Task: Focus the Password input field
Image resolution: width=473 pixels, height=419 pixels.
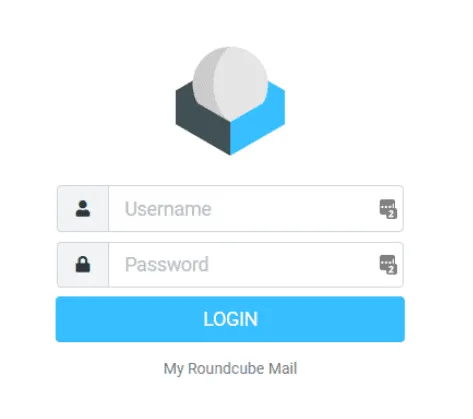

---

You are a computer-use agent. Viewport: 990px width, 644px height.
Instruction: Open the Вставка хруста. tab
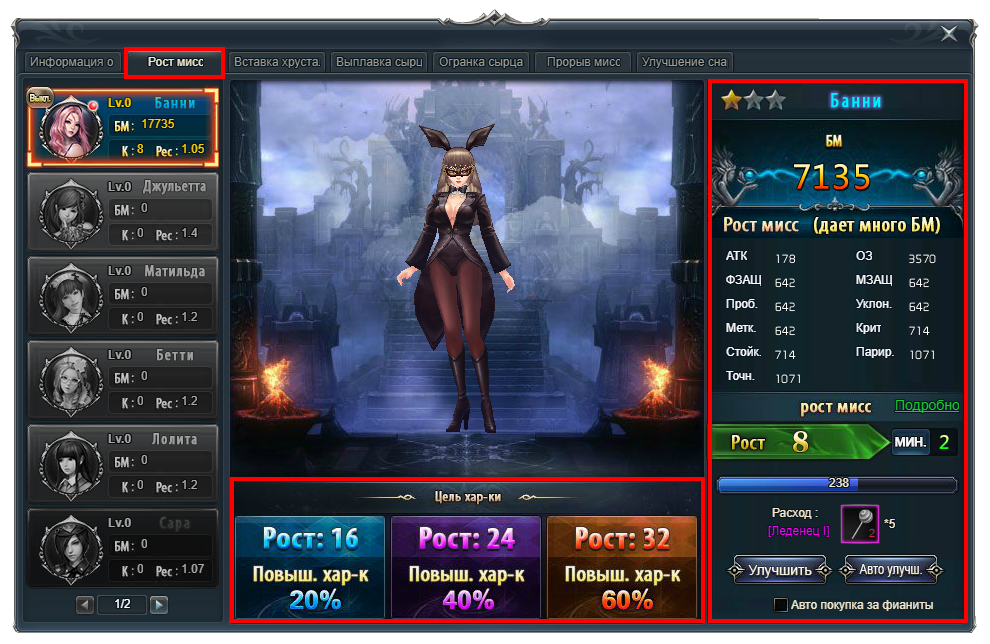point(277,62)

*Goal of the exercise*:
Please give back exactly the lines of this listing beginning at the line with "Task: Focus the Password input field" and ending with the line with "Image resolution: width=473", both included, and nothing else.

*Answer section*:
Task: Focus the Password input field
Image resolution: width=473 pixels, height=419 pixels.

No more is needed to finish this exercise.